======== EXERCISE DATA

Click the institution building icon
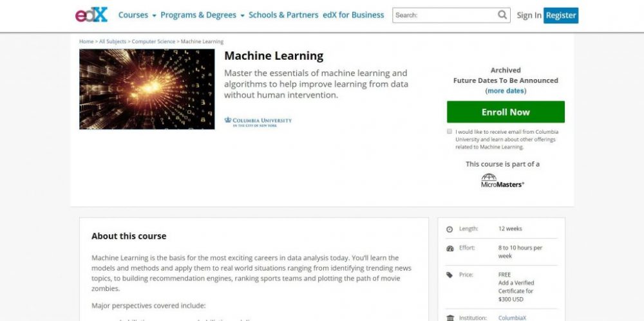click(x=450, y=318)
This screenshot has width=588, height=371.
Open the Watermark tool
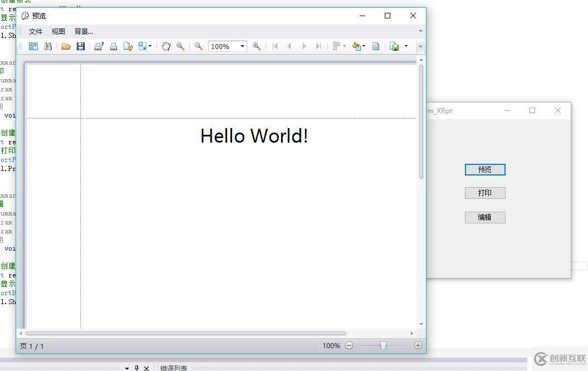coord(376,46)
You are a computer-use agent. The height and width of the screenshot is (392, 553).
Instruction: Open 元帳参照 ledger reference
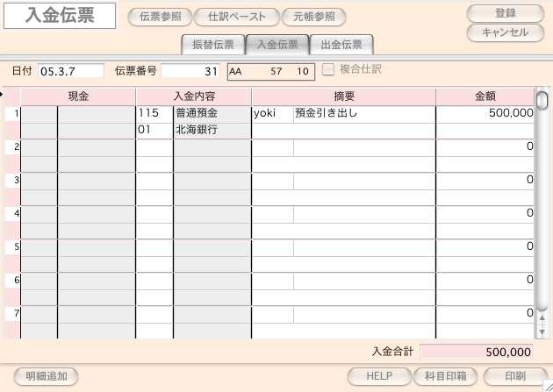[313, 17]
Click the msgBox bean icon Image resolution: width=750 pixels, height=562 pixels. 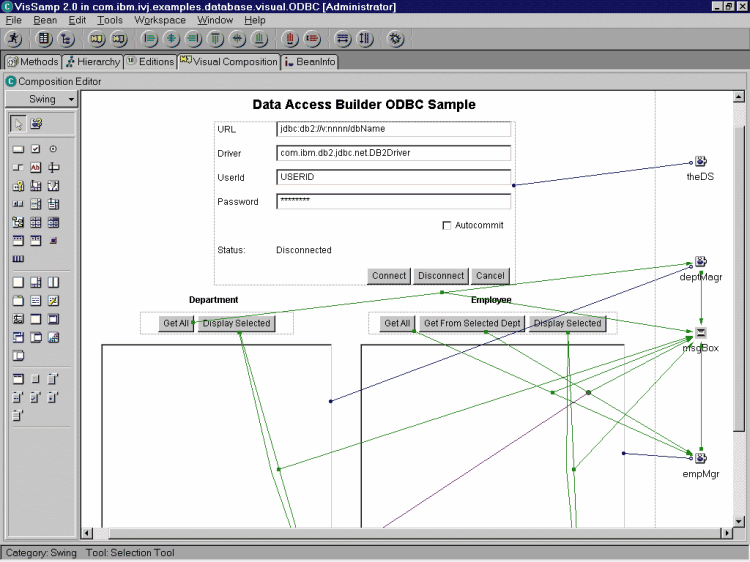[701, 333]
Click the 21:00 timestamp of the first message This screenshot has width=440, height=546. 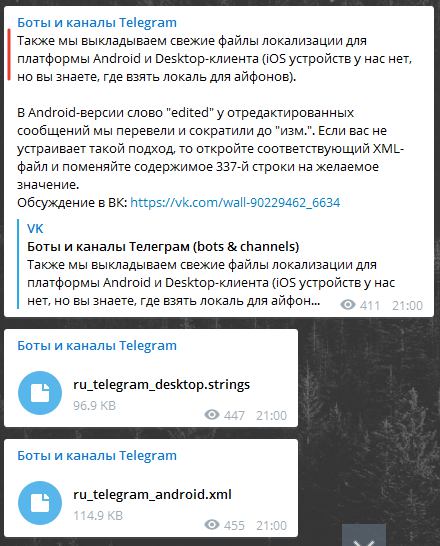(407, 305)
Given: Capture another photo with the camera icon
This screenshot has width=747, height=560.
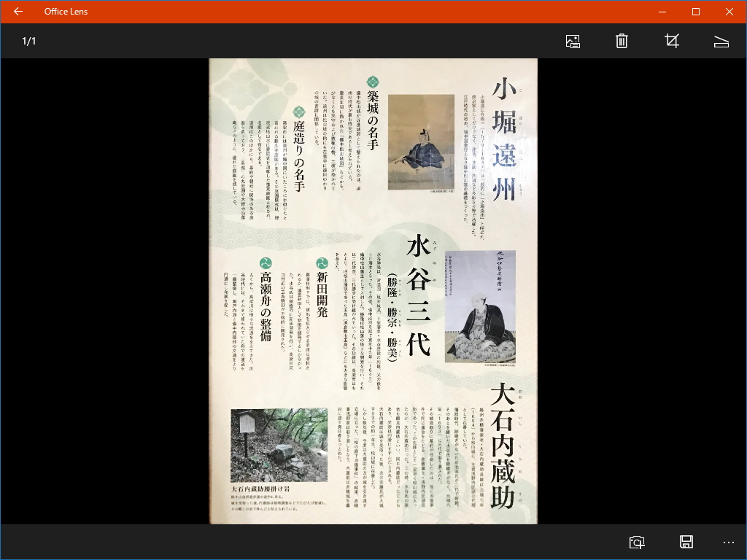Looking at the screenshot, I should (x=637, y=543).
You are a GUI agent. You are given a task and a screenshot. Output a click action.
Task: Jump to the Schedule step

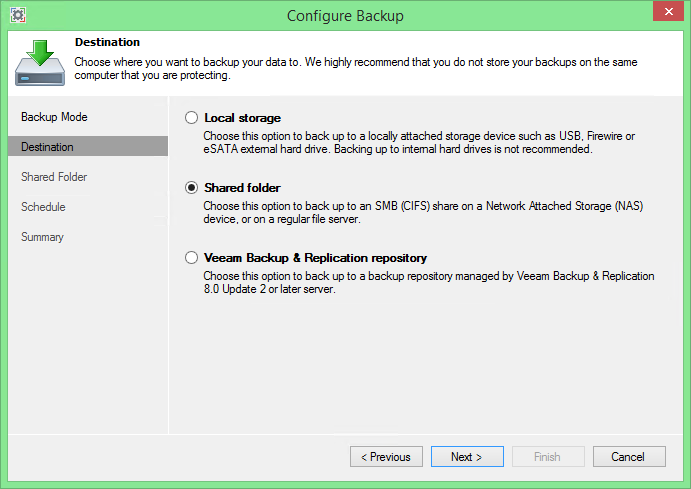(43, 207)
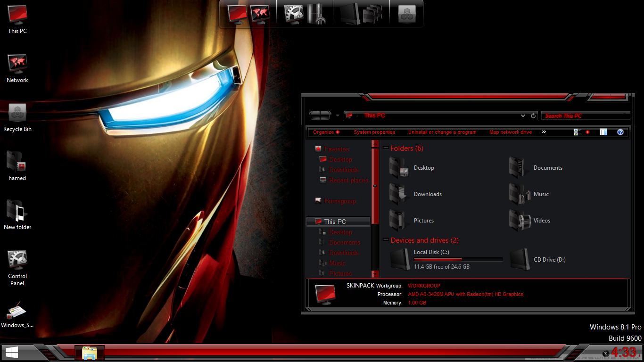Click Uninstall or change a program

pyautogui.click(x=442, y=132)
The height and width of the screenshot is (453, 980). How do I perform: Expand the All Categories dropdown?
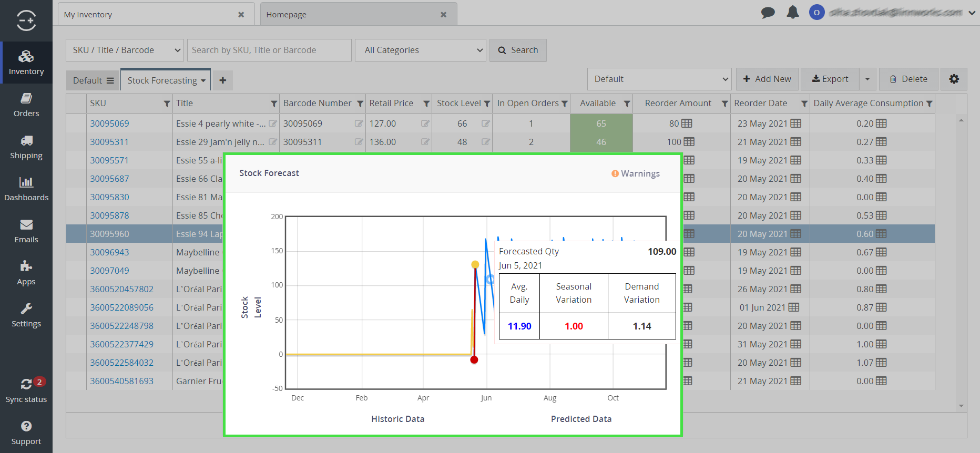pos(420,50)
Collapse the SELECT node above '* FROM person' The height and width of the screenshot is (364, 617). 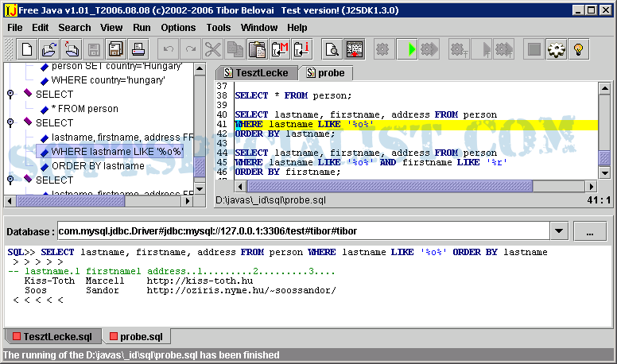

================
======== EXERCISE DATA

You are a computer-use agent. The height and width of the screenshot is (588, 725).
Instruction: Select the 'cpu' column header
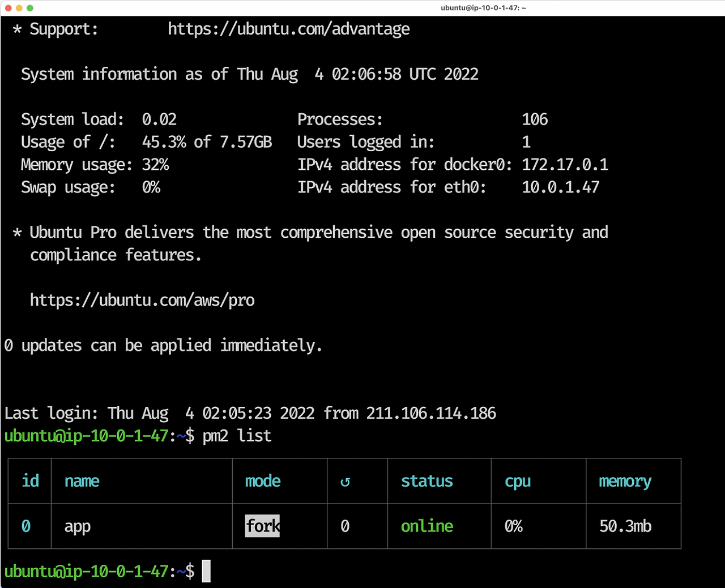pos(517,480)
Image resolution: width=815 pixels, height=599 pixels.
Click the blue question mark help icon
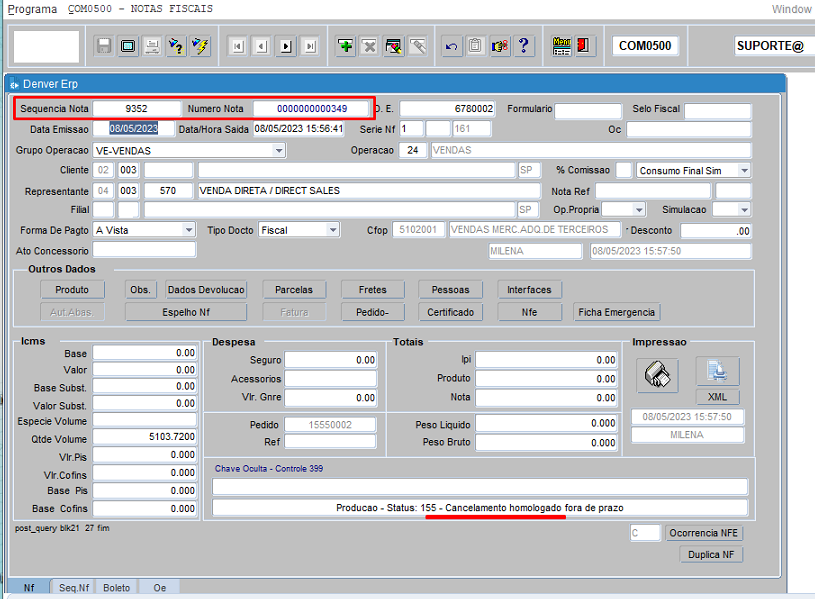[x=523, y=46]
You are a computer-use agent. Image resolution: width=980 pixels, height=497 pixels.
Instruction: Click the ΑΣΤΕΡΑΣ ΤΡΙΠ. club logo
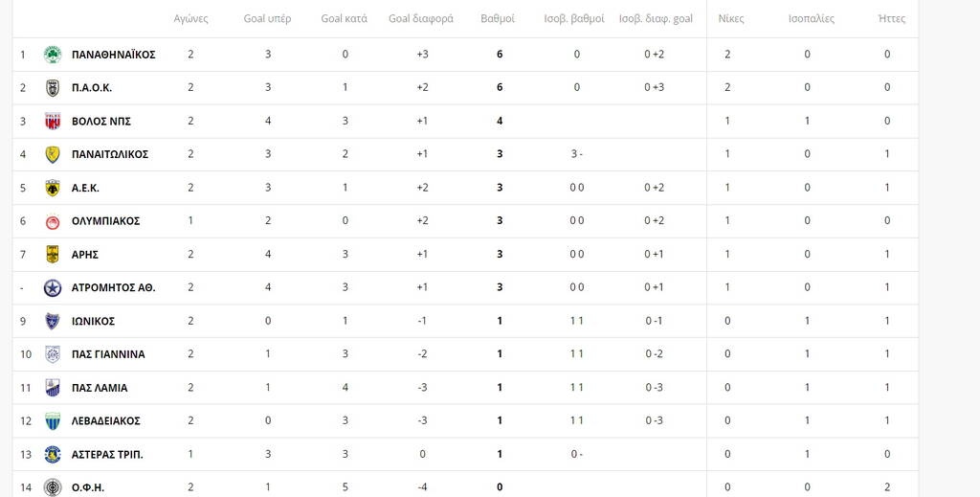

================

* TASK DIRECTIONS: Extract all lines from the data in which "computer" is found.

* SOLUTION TO THE PROBLEM:
You are a computer-use agent. The height and width of the screenshot is (392, 553).
You are a computer-use agent. The height and width of the screenshot is (588, 725).
You are a computer-use agent. Image resolution: width=980 pixels, height=497 pixels.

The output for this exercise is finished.